Задание |
Продолжите текст об убийстве Джона Леннона, начиная сразу после его последней фразы.

Президент Картер назвал убийство Леннона «бессмысленным». Но и он не был откровенным до конца. Он тоже «запамятовал» кое о чем — о своем предвыборном обещании запретить продажу и производство пистолетов, известных под названием «Специально для субботней ночи», и другого огнестрельного оружия. Соответствующий законопроект, разработанный еще в 1977 году, так и остался в недрах министерства юстиции. Он даже не дошел до Капитолия, задушенный могущественным оружейным лобби во главе с Национальной стрелковой ассоциацией.
Будущий президент Соединенных Штатов Рональд Рейган был, по крайней мере, откровеннее своего предшественника.
— Что вы думаете об убийстве Джона Леннона? — спросили его репортеры, когда он прибыл из Лос-Анджелеса в Нью-Йорк и нанес визит нью-йоркскому архиепископу кардиналу Теренцу Куку.
— Ну, что можно сказать по этому поводу? — ответил, несколько смешавшись, Рейган. — Это еще одно свидетельство того, что нам пора положить конец трагедиям подобного рода. Надо что-то предпринять против насилия на улицах наших городов. Мы обязаны найти решение этой проблемы.

Записанные данные |
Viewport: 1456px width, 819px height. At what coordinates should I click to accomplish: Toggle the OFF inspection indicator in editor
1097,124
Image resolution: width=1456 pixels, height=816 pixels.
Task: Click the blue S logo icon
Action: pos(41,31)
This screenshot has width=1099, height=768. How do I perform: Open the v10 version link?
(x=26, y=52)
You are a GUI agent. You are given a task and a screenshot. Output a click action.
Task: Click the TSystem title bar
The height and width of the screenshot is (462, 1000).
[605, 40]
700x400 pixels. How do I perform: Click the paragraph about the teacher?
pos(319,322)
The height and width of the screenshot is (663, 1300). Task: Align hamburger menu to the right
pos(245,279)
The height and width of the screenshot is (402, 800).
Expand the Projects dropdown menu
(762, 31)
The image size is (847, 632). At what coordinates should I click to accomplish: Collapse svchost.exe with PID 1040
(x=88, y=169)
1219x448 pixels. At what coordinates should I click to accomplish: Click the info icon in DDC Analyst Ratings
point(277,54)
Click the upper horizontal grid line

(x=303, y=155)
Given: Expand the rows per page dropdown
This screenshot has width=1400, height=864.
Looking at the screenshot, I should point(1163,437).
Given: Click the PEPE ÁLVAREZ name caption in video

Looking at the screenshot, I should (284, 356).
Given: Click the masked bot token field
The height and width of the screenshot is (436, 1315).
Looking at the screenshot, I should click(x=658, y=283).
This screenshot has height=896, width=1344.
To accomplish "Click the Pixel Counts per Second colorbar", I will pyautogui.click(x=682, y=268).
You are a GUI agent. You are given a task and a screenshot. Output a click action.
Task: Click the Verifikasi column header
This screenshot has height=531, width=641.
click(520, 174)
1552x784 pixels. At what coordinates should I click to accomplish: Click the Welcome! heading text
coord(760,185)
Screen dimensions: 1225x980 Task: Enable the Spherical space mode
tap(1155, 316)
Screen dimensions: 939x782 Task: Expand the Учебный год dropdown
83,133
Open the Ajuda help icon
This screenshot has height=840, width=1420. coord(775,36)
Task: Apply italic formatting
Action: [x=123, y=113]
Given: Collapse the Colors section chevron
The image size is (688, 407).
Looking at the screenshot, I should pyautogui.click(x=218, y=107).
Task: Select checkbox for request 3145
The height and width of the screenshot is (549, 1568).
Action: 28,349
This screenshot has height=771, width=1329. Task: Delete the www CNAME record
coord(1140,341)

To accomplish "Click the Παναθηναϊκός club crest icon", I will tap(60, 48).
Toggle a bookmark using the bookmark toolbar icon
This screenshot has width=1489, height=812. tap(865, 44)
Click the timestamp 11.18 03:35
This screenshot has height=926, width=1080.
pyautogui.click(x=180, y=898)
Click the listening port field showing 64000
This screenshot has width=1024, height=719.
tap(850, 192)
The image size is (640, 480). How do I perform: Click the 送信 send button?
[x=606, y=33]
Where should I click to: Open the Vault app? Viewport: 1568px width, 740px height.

Ответ к заданию |
Затем Рейган добавил, что, несмотря на убийство Леннона, он по-прежнему выступает против законодательного ограничения и тем более запрещения торговли и владения огнестрельным оружием. Рональд Рейган отвечал на вопросы репортеров, стоя на лестнице у парадного входа в кафедральный собор Святого Патрика, где отпевали братьев Кеннеди — Джона и Роберта, президента и сенатора, убитых и не отмщенных.
Супруга Рейгана Нэнси заявила, в свою очередь, что она всегда держит в верхнем ящике ночного столика, «на всякий случай, для самообороны», маленький револьвер, обращению с которым научил ее муж. Она не знает, какой он системы, и еще никогда не пускала его в дело. «Ронни часто бывал в отлучке, выступая с речами и лекциями, и я оставалась дома одна», — пояснила госпожа Рейган. Интервьюировавшие ее репортеры шутливо заметили, что, после того как она переедет в Белый дом и перейдет под охрану секретной службы, «маленький револьвер» ей уже больше не понадобится.
— По-видимому, так оно и будет, — подтвердила, улыбаясь, госпожа Рейган.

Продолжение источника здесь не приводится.